- **REQUIRED WORK**
Give back exactly the lines of the material below, starting with the line with "Given: Open the 菜单 toggle in the top bar" and going on through the line with "Given: Turn on the rfc_mail_from toggle".

- **DATASET EXCERPTS**
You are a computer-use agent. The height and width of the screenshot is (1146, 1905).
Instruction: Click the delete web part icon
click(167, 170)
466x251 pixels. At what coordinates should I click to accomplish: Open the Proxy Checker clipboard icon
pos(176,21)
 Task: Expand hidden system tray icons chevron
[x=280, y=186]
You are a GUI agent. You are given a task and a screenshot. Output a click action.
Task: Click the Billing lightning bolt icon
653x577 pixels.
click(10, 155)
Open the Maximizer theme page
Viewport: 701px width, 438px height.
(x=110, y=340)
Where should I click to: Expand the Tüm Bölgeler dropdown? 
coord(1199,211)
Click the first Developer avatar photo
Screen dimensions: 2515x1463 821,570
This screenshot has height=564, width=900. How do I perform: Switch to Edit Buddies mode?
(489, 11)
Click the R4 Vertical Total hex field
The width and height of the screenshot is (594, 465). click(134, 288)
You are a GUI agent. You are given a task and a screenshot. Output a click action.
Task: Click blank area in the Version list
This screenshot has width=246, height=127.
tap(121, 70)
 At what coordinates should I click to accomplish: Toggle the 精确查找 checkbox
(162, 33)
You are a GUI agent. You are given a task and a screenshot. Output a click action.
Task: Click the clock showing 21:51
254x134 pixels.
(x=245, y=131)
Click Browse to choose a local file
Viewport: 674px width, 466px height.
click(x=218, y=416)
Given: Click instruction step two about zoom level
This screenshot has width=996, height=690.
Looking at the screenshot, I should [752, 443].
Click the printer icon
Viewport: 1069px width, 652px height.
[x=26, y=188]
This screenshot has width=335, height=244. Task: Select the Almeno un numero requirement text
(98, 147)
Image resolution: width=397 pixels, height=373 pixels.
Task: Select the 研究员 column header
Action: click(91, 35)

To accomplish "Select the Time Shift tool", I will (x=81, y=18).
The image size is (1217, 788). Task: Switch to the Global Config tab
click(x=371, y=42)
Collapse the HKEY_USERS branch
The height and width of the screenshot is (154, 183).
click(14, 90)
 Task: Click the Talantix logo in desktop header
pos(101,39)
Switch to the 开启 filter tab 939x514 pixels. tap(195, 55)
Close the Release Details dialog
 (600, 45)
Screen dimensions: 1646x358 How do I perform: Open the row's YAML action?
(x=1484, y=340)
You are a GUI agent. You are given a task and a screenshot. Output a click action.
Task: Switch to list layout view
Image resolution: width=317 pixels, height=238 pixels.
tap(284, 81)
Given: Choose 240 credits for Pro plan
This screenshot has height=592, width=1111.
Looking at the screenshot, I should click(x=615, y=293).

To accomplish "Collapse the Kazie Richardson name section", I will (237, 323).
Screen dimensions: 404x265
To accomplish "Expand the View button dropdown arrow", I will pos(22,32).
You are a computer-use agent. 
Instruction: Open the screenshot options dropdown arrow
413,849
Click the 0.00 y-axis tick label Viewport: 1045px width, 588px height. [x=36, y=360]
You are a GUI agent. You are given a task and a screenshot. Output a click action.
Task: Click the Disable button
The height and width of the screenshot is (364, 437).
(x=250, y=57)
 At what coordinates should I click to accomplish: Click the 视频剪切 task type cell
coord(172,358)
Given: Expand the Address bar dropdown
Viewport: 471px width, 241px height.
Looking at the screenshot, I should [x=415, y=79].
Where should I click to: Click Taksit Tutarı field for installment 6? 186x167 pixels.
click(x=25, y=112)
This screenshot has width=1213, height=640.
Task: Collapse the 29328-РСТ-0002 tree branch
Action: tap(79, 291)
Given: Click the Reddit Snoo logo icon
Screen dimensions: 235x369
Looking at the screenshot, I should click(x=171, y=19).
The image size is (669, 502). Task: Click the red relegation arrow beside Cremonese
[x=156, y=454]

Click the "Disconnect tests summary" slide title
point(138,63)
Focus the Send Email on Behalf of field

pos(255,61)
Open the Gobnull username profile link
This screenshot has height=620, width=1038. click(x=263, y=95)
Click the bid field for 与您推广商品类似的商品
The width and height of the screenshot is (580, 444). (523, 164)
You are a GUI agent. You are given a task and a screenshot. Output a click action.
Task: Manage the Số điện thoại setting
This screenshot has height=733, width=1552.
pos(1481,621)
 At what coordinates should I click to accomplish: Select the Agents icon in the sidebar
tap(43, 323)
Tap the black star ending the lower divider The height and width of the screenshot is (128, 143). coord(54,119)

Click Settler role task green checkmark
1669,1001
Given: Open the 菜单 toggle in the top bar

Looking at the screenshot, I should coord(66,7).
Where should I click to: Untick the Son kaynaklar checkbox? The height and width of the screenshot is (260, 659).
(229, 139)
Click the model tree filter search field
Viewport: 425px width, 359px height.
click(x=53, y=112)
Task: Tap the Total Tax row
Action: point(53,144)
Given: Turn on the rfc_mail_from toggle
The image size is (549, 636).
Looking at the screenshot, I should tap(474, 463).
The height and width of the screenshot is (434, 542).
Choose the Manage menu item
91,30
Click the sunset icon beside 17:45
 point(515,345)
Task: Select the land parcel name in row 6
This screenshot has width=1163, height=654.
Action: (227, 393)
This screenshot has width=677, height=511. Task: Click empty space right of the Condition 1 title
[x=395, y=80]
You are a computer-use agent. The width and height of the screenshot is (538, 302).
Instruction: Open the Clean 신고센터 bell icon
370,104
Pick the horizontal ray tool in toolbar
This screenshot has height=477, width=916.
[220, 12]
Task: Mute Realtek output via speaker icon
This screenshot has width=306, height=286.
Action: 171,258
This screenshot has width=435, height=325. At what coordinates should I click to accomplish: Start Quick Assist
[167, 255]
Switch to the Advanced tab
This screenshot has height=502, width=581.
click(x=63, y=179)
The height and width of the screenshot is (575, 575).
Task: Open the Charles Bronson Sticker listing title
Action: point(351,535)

- **EXERCISE RESPONSE**
Given: Open the 菜单 toggle in the top bar

Looking at the screenshot, I should coord(66,7).
Where should I click to: Untick the Son kaynaklar checkbox? The height and width of the screenshot is (260, 659).
(229, 139)
Click the model tree filter search field
Viewport: 425px width, 359px height.
click(x=53, y=112)
Task: Tap the Total Tax row
Action: point(53,144)
Given: Turn on the rfc_mail_from toggle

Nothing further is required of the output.